--- INPUT DATA Enclosed Below ---

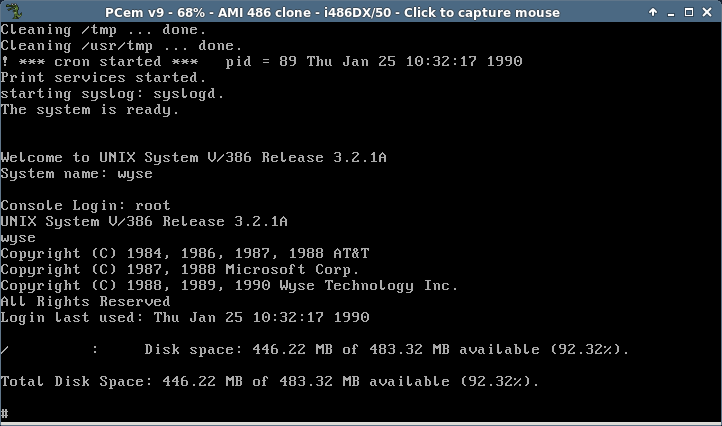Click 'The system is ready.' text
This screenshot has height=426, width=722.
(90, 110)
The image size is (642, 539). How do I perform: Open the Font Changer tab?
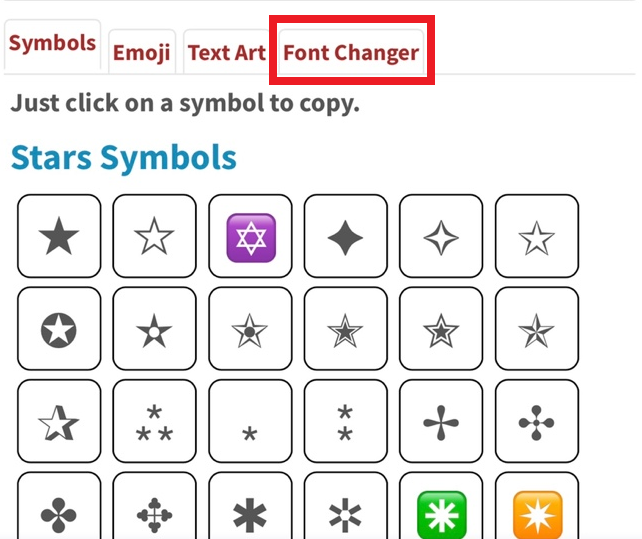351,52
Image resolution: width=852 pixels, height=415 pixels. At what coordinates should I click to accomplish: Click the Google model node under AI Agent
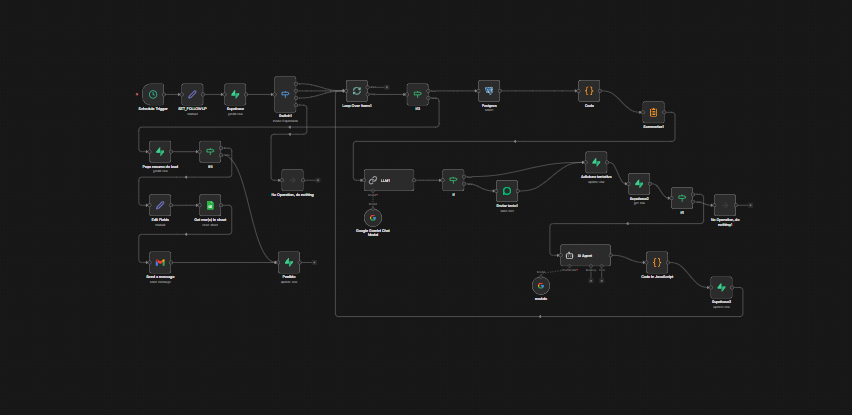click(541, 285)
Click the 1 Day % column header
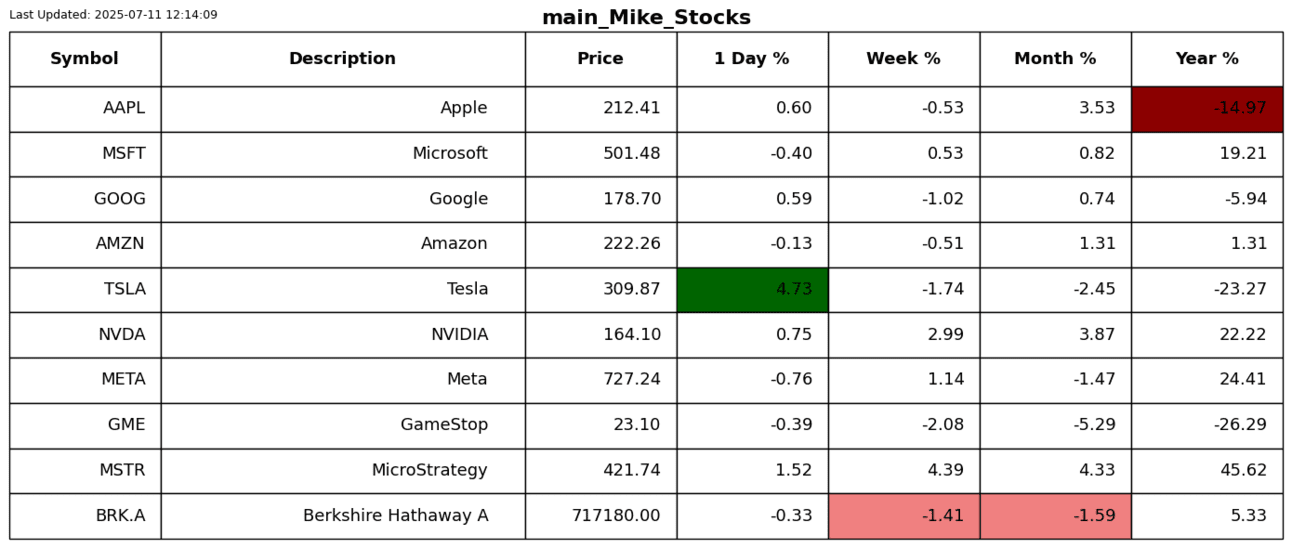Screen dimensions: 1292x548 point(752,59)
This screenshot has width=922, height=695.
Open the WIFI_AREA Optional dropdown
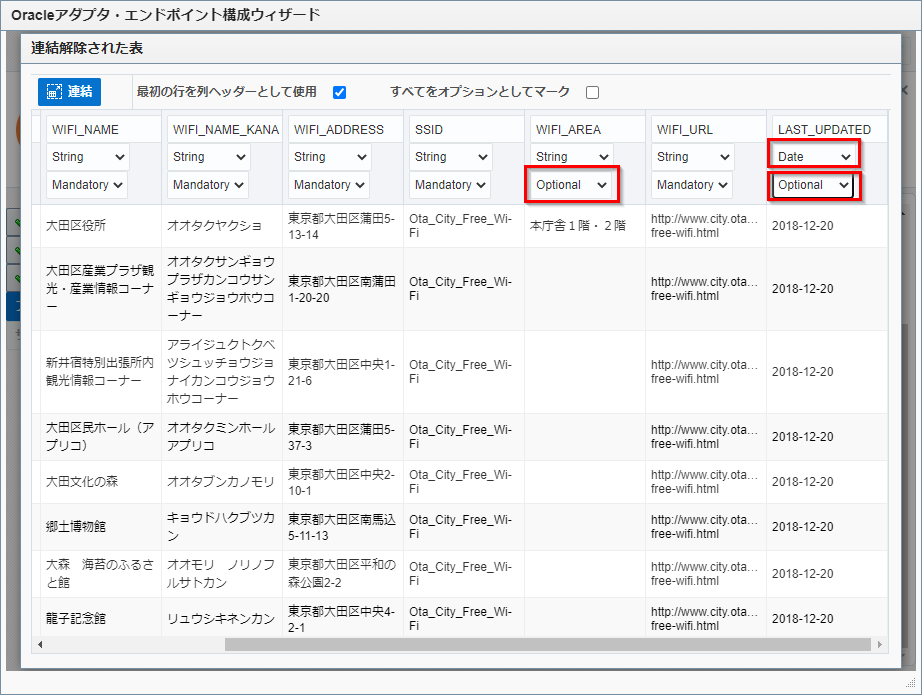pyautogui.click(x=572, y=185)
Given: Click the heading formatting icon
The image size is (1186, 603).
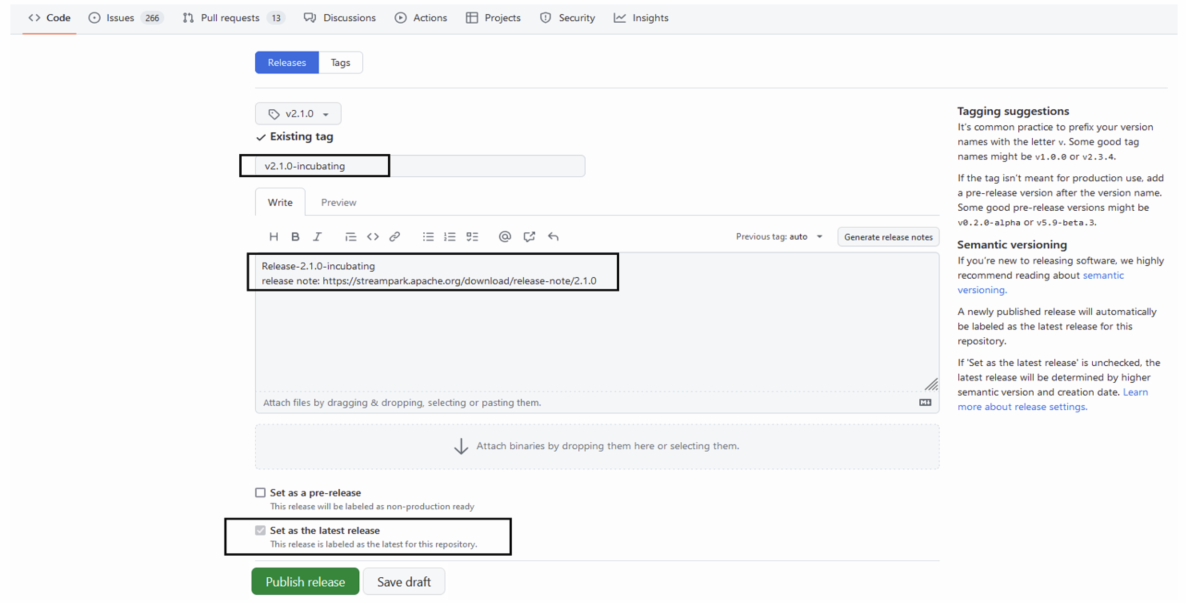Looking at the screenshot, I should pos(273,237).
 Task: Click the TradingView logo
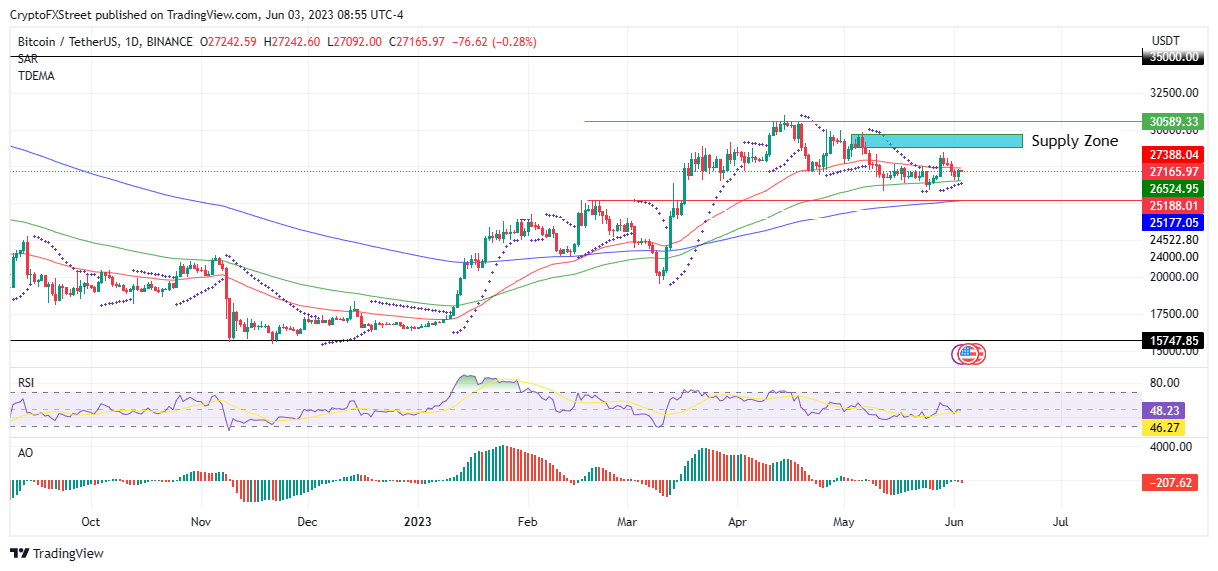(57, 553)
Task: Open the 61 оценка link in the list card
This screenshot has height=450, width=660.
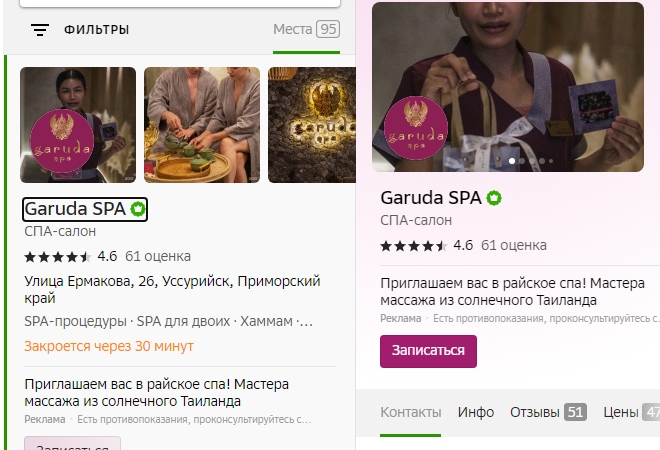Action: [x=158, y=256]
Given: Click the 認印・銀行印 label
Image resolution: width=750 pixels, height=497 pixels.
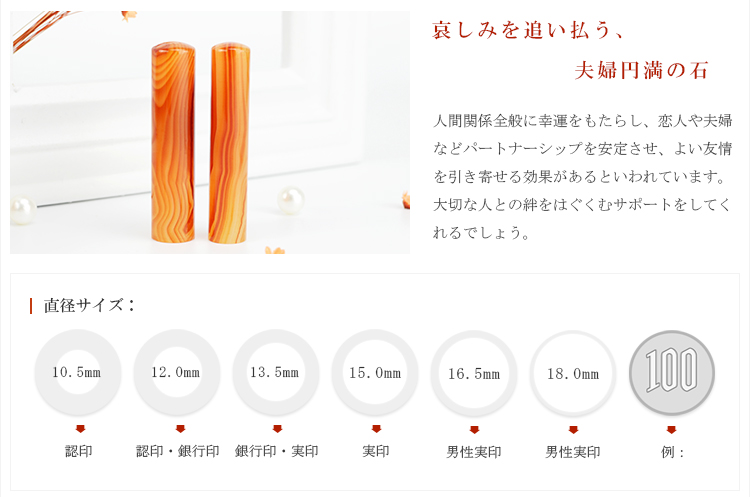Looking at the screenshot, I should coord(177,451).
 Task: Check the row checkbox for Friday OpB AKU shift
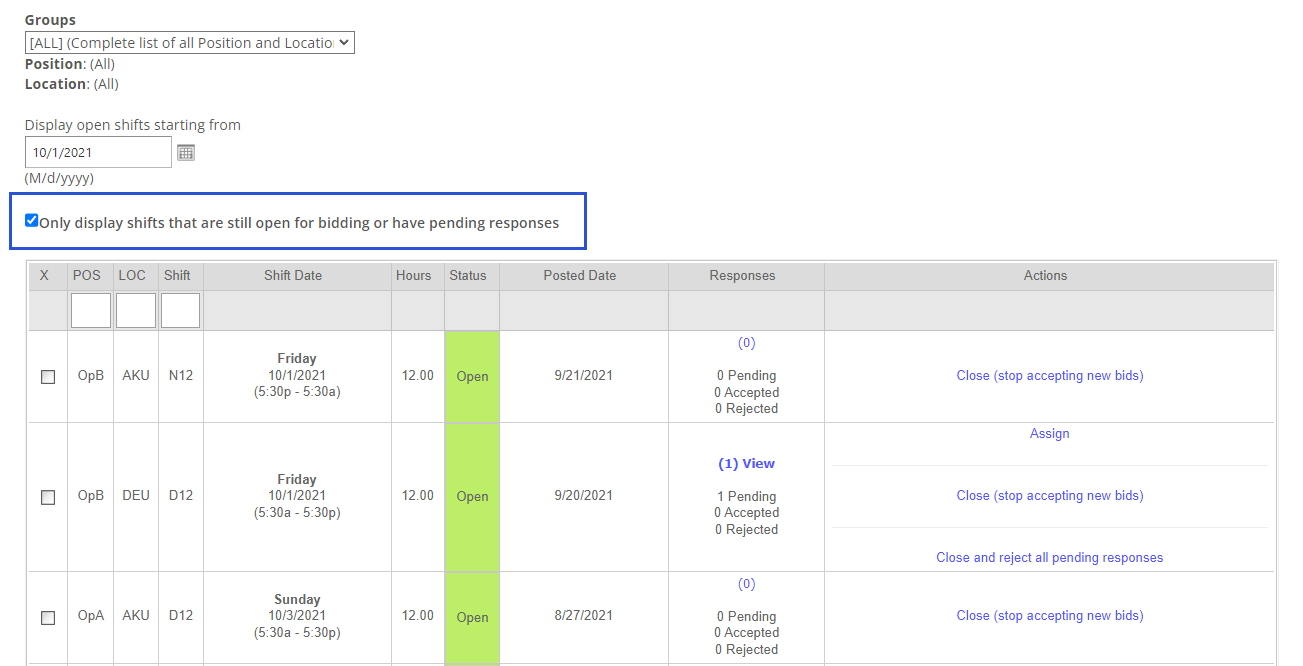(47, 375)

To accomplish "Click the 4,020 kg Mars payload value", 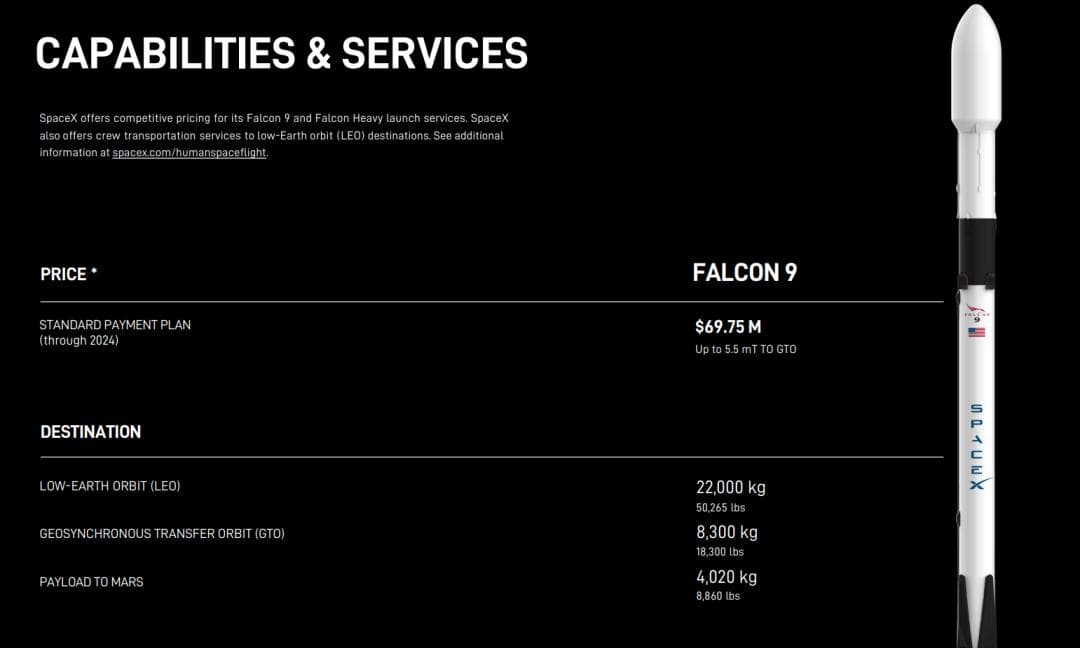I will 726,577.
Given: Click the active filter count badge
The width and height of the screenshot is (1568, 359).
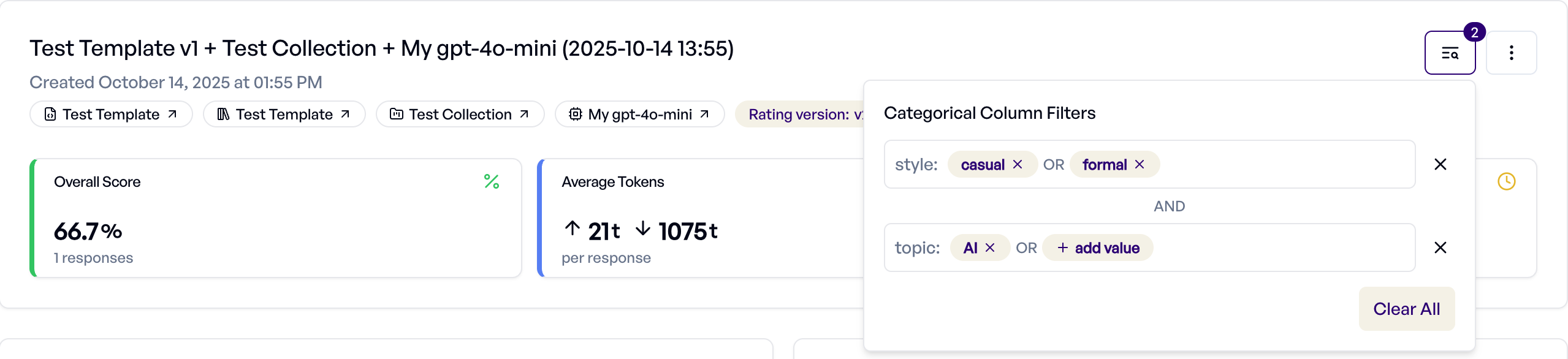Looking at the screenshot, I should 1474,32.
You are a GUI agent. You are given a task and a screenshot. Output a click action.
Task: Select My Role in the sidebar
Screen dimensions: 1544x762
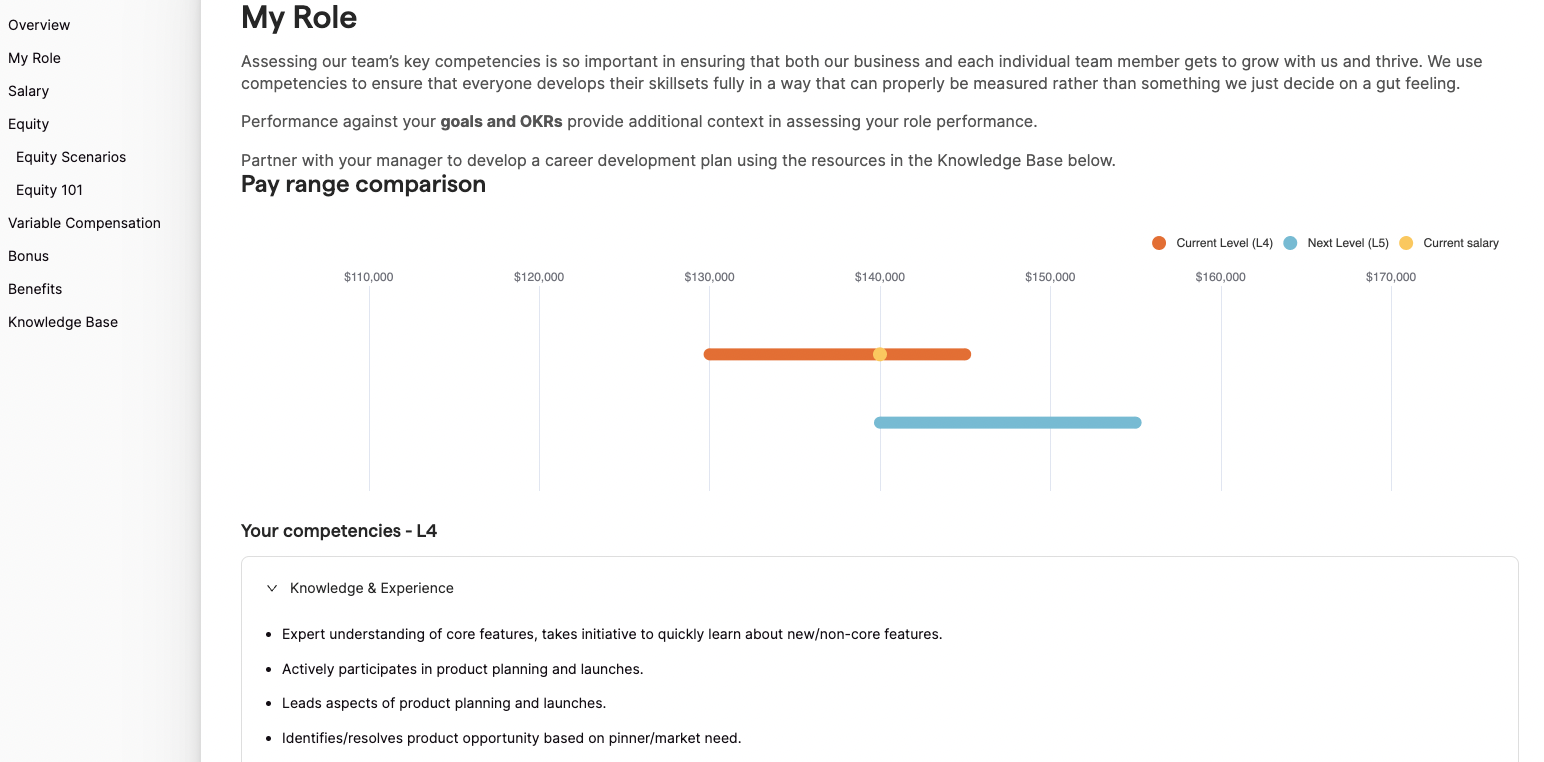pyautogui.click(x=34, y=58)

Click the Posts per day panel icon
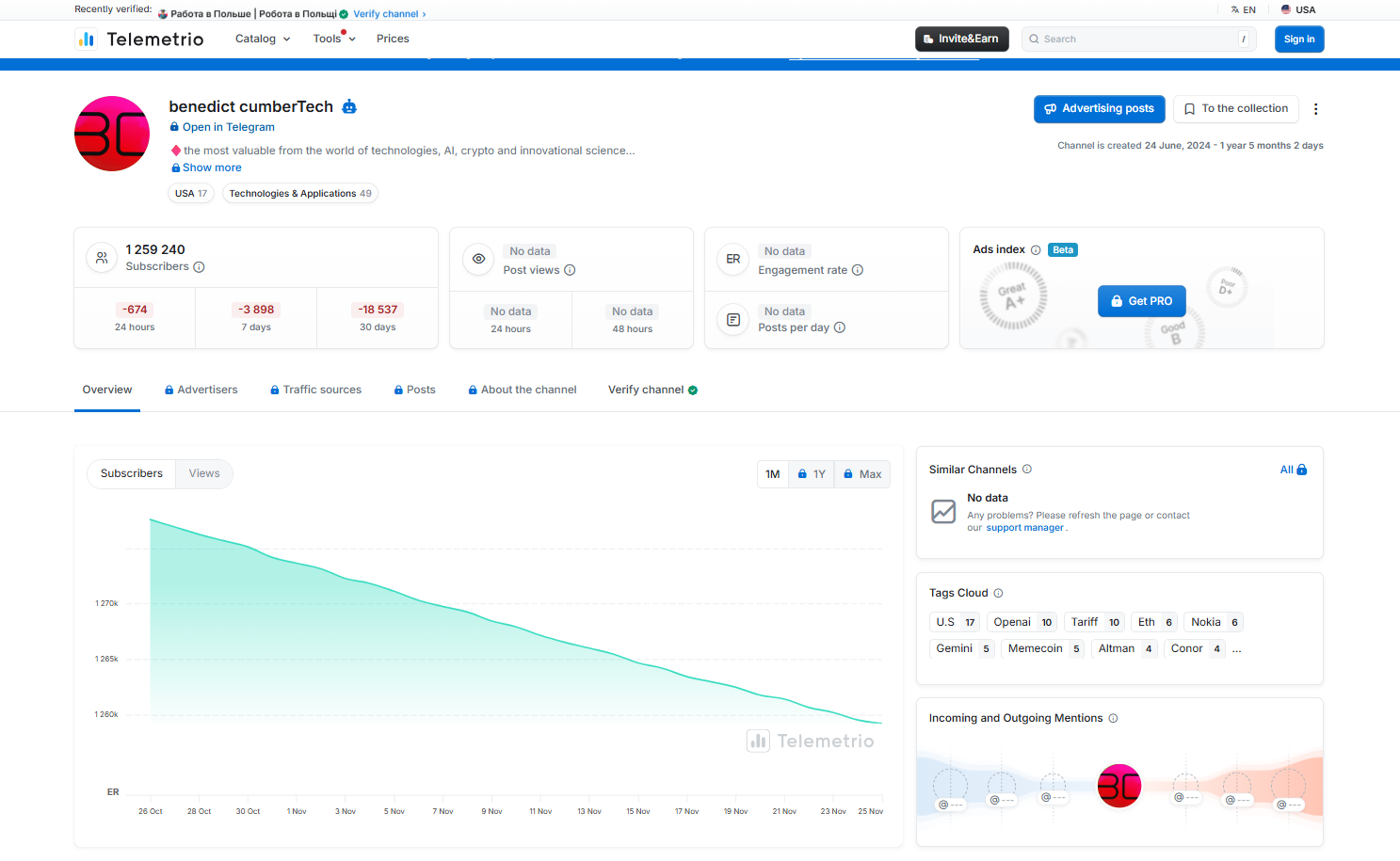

--- End of Enclosed INPUT DATA ---

| YOUR INSTRUCTIONS |
Your response should be the lines of the entries above that include the string "icon".

| EXERCISE OUTPUT |
Given: Click the heading formatting icon
Click the Posts per day panel icon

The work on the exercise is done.